■ **WORK TO COMPLETE**
Please output the lines from the one containing "Given: Open the" up to and including the one containing "Looking at the screenshot, I should click(523, 214).", reproducing them exactly.
[Start SUPPLIED RECORDS]
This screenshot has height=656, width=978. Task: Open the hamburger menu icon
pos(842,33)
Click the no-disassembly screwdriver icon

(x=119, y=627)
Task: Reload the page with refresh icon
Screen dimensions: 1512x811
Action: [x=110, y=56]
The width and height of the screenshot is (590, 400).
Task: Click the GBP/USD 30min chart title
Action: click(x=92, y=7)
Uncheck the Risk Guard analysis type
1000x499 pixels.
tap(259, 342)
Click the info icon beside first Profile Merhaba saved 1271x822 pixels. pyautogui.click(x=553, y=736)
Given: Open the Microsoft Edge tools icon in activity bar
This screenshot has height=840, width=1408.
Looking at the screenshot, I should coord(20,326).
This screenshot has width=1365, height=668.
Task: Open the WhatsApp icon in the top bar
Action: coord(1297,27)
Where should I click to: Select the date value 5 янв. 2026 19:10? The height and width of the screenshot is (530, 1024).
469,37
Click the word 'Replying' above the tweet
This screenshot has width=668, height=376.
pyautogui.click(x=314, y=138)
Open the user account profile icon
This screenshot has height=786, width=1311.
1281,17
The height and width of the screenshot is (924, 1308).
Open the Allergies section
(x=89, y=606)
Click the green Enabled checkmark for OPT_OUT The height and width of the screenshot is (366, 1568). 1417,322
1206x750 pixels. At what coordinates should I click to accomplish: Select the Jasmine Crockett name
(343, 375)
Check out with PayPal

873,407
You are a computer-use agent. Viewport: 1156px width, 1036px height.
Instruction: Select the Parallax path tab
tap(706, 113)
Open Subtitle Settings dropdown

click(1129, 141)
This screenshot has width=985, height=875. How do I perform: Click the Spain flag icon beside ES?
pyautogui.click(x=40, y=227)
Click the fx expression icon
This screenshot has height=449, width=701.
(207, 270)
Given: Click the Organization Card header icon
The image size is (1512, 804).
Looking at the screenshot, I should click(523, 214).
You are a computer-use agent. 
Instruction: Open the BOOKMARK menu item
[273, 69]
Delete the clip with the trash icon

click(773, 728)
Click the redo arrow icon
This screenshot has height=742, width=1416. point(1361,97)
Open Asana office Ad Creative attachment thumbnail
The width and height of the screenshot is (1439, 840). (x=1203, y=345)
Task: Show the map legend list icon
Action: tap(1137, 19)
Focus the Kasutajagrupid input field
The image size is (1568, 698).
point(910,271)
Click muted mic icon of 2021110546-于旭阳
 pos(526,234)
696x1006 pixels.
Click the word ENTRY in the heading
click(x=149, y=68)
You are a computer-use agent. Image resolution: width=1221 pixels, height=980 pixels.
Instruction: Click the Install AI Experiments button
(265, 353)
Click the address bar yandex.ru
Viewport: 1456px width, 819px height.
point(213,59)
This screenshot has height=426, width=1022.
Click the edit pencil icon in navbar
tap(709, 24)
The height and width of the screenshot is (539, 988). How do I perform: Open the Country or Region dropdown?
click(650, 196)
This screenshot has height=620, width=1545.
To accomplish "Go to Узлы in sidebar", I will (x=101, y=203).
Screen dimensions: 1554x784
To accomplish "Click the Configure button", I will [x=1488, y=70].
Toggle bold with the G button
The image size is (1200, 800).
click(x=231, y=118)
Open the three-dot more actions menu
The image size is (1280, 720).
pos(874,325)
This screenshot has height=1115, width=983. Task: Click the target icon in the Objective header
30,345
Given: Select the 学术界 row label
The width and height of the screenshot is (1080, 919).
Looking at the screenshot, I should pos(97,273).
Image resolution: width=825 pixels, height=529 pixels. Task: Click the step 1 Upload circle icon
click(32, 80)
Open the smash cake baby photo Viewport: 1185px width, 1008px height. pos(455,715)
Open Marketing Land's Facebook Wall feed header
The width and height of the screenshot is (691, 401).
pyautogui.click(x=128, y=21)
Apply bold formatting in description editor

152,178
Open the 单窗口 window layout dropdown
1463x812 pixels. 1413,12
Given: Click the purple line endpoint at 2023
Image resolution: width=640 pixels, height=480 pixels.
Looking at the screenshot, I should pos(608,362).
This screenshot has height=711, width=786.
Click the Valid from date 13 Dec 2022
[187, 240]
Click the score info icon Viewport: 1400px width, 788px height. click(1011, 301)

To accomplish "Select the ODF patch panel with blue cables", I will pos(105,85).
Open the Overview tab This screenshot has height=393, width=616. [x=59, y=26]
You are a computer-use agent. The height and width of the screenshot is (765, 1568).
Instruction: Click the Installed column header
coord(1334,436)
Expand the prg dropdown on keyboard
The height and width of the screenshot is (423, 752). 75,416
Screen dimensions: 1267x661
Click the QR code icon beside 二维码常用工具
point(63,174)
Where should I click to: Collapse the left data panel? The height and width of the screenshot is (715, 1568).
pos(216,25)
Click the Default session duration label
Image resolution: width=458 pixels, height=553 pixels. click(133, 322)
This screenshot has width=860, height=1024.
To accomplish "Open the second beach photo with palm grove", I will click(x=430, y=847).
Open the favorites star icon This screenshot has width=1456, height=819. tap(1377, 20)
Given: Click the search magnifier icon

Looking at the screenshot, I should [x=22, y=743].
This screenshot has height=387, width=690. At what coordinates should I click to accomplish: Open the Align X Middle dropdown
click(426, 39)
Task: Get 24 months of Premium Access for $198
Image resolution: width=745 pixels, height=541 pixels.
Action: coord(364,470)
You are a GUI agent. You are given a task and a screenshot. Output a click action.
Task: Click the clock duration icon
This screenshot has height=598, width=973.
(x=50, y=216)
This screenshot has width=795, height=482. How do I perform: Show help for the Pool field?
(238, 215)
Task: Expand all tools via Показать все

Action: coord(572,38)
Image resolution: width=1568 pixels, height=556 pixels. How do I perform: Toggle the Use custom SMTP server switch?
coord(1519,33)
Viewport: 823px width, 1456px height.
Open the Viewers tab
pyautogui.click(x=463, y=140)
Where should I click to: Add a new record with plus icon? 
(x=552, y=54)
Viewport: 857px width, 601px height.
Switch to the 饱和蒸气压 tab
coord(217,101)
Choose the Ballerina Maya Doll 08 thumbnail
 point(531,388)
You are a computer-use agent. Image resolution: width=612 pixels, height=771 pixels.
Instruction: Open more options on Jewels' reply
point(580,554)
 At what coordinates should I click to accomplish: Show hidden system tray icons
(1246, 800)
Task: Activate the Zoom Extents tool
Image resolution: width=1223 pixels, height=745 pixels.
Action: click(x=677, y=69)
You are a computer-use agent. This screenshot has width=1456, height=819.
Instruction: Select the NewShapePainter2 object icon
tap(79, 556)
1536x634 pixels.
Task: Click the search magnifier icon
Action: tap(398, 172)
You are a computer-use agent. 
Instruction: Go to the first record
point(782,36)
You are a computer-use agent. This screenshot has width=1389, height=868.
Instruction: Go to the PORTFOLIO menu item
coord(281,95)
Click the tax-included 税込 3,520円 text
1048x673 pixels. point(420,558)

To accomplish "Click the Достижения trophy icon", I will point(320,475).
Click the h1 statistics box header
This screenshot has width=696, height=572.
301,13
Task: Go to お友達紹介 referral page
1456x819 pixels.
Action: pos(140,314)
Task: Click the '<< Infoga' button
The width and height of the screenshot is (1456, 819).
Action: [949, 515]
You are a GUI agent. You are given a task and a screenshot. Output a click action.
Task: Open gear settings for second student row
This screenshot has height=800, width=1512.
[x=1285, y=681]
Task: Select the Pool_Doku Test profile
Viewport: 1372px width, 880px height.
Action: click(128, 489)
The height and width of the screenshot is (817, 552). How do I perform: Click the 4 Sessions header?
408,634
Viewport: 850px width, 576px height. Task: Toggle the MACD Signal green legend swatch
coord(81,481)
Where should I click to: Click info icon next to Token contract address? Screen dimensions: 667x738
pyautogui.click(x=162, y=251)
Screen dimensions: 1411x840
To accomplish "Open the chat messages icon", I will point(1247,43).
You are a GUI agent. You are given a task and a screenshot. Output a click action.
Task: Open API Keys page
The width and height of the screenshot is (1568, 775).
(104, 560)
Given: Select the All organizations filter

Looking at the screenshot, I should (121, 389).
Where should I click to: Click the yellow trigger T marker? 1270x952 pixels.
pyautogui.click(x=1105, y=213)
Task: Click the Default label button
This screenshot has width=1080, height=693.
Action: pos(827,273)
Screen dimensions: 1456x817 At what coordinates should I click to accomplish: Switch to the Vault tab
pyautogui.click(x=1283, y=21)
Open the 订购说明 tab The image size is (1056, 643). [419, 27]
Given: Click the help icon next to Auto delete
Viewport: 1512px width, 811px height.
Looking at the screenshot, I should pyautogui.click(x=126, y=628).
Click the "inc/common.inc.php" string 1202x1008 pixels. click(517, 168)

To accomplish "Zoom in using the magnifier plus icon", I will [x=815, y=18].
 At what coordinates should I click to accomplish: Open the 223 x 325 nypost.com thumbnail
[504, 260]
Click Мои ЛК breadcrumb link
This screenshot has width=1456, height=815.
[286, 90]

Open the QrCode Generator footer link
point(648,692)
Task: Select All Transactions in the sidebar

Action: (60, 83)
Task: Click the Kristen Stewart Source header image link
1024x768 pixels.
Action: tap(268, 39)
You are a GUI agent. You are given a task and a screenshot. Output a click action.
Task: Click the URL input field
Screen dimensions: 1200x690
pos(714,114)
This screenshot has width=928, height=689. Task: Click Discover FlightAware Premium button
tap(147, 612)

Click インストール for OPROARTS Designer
[End SUPPLIED RECORDS]
■ **FINAL RESULT**
Given: Open the Microsoft Edge tools icon in activity bar
This screenshot has height=840, width=1408.
Looking at the screenshot, I should coord(20,326).
This screenshot has width=1365, height=668.
Task: Open the WhatsApp icon in the top bar
Action: coord(1297,27)
Where should I click to: Select the date value 5 янв. 2026 19:10? The height and width of the screenshot is (530, 1024).
469,37
Click the word 'Replying' above the tweet
This screenshot has width=668, height=376.
pyautogui.click(x=314, y=138)
Open the user account profile icon
This screenshot has height=786, width=1311.
1281,17
The height and width of the screenshot is (924, 1308).
Open the Allergies section
(x=89, y=606)
Click the green Enabled checkmark for OPT_OUT The height and width of the screenshot is (366, 1568). 1417,322
1206x750 pixels. At what coordinates should I click to accomplish: Select the Jasmine Crockett name
(343, 375)
Check out with PayPal

873,407
You are a computer-use agent. Viewport: 1156px width, 1036px height.
Instruction: Select the Parallax path tab
tap(706, 113)
Open Subtitle Settings dropdown

click(1129, 141)
This screenshot has width=985, height=875. How do I perform: Click the Spain flag icon beside ES?
pyautogui.click(x=40, y=227)
Click the fx expression icon
This screenshot has height=449, width=701.
(207, 270)
Given: Click the Organization Card header icon
The image size is (1512, 804).
Looking at the screenshot, I should click(523, 214).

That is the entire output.